D’un autre côté, il y a ceux qui sont restés fidèles à la PGA qui ne manquent pas l’occasion de dire à quel point il est agréable de rivaliser avec les meilleurs du monde, soulignant ainsi que les tournois Liv ne sont guère plus qu’une exhibition. Rory McIlroy l’a fait, qui a gagné au Canada dimanche dernier. Justin Thomas a répété cela en affirmant avoir perdu le sommeil à cause de cette situation. Au golf, personne ne joue gratuitement, mais le mérite sportif est fondamental et les rebelles donnent la désagréable impression d’être des mercenaires qui profitent de la situation pour gagner beaucoup plus en jouant beaucoup moins : « Mais si tu n’aimes pas ce que tu faire, l’argent ne change pas la situation « , a déclaré Thomas.

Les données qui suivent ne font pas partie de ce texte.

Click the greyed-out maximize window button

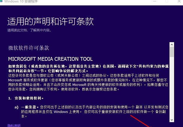coord(167,1)
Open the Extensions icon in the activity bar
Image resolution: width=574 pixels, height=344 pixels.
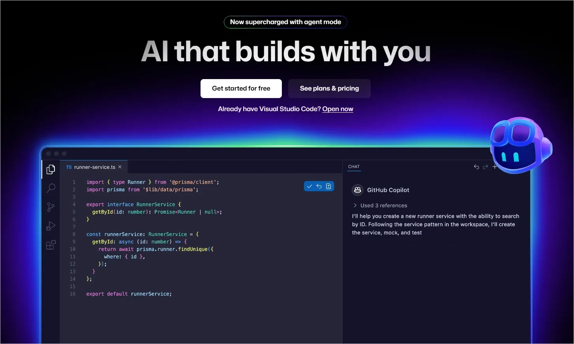tap(51, 245)
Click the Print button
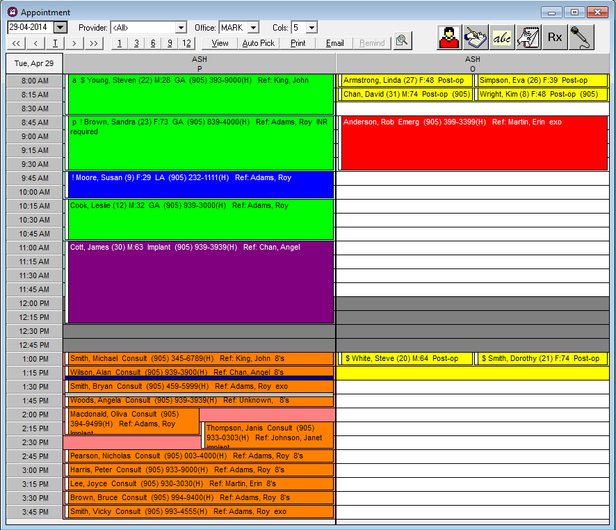 (298, 43)
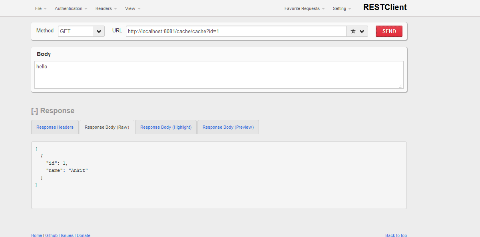The height and width of the screenshot is (237, 480).
Task: Expand the Headers menu
Action: 106,8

Jon Rahm s’inquiète de l’avenir de la Ryder Cup qui pourrait être interdite aux rebelles : « Ce n’est pas à moi de juger. Mais je sais que je pourrais prendre ma retraite dès maintenant et vivre une vie très heureuse en sachant ce que j’ai fait ici pour le l’amour du golf et je veux jouer contre les meilleurs au monde. » Précisément.

Et les supporters ?

L’Us Open 2022 marque un moment important, peut-être décisif. Si un rebelle de Liv gagnait, ce serait un coup de pouce sensationnel pour la Super Ligue arabe. Si au lieu de cela – comme c’est plus probable – un loyaliste, l’un des nombreux qui est resté fidèle aux tournées traditionnelles, s’établissait, ce serait une démonstration de l’endroit où se trouvent vraiment les meilleurs. De plus, il y a l’inconnue des fans. Pardonneront-ils aux rebelles leurs choix ? Ou y aura-t-il aussi des sifflets et des buuu ? La guerre du golf vient de commencer : la deuxième Liv race est programmée dans l’Oregon à la fin du mois, pour la première fois la compétition avec le PGA Tour sera directe : mêmes jours, mêmes horaires. Et le combat total montera encore en niveau. Pour le moment profitons de l’Us Open de Brookline : et que le meilleur gagne, pas le plus riche.